How severe does this issue affect your experience of using Ray?
- Low: It annoys or frustrates me for a moment.
I am in the following situation. I am training a neural density estimator that has a bunch of hyper-parameters. I would like ray tune
to stop trials that do not learn in the early epochs, and for trials that do show learning, to wait until convergence (as defined by a ray.tune.stopper.Stopper
class). The code below shows the tune.Tuner
setup that I use to achieve this goal.
For every trial that has converged, I would like to collect some information. The neural density estimator is used to compute an approximate posterior distribution, and the information I would like to collect are a bunch of metrics that show whether the posterior is properly calibrated. The question is: how can I use callbacks to collect information for every converged trial?

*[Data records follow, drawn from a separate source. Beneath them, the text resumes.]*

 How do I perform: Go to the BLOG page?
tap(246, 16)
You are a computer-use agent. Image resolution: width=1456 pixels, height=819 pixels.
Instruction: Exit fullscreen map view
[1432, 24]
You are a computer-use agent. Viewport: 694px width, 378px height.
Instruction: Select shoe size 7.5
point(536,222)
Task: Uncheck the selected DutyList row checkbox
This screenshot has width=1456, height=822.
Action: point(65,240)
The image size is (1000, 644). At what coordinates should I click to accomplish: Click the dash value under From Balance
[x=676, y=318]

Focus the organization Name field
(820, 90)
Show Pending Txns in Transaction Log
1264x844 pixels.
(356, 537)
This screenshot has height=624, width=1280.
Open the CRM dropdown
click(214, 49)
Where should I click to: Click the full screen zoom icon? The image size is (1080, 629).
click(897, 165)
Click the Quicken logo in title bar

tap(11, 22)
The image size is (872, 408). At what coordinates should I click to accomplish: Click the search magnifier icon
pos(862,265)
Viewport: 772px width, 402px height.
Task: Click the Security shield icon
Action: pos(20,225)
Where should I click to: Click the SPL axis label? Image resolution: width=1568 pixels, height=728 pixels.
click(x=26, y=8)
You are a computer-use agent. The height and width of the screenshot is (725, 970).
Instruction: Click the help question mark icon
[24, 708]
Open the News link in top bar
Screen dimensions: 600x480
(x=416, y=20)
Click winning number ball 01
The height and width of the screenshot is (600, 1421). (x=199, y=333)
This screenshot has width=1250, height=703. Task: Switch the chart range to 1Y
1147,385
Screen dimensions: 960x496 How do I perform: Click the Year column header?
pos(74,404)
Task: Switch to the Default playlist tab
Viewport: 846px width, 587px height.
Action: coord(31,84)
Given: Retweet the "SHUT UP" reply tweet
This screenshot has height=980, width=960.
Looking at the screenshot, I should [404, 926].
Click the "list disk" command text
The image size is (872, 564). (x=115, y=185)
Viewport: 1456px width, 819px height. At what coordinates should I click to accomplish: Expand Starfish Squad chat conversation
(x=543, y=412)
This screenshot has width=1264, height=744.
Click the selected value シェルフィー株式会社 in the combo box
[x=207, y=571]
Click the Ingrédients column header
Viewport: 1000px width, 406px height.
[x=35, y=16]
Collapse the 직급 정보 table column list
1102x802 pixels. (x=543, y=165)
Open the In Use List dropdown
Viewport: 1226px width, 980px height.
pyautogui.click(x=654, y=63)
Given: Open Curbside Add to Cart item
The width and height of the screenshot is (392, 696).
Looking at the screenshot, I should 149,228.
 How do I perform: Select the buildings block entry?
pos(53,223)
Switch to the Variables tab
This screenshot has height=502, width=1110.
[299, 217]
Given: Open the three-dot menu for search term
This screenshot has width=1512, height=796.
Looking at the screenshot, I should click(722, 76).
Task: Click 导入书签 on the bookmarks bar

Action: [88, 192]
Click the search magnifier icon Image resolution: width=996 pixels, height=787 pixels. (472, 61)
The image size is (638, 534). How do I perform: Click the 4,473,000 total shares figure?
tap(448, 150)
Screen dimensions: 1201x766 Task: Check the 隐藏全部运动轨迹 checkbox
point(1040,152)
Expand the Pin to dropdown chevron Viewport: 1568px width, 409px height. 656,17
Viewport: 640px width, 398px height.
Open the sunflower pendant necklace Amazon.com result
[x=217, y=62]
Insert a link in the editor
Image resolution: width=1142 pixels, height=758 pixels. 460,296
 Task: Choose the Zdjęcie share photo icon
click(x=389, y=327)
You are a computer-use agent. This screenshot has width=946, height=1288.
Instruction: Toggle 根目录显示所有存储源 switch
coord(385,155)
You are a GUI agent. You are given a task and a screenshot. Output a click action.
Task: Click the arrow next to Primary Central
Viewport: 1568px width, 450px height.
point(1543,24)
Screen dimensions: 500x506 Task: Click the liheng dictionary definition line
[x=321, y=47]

NB In the code below convergence means that ExperimentPlateauStopper.has_plateaud() == True
.
from ray import tune
from ray.air import session, RunConfig, Result
from ray.tune.schedulers import ASHAScheduler
from ray.tune.stopper import ExperimentPlateauStopper
def train_fn():
# this is a function that configures the neural density estimator
pass
config = {
# this is where 12 hyper parameters are specified
}
tuner = tune.Tuner(
trainable=tune.with_resources(
tune.with_parameters(train_fn),
resources={"cpu": 2.0, "gpu": gpus_per_trial}
),
tune_config=tune.TuneConfig(
search_alg=None,
metric='log_probs',
mode='max',
scheduler=ASHAScheduler(
time_attr='epoch',
max_t=100,
grace_period=1,
reduction_factor=2
),
num_samples=300,
),
run_config=RunConfig(
local_dir = './ray_logs',
name = 'test',
callbacks = None, # THIS IS WHAT I THINK I NEED TO COLLECT THE CALIBRATION INFO!
stop=ExperimentPlateauStopper(
metric='log_probs',
std=0.05,
top=10,
mode='min',
patience=3,
),
log_to_file=True,
),
param_space=config,
)
result = tuner.fit()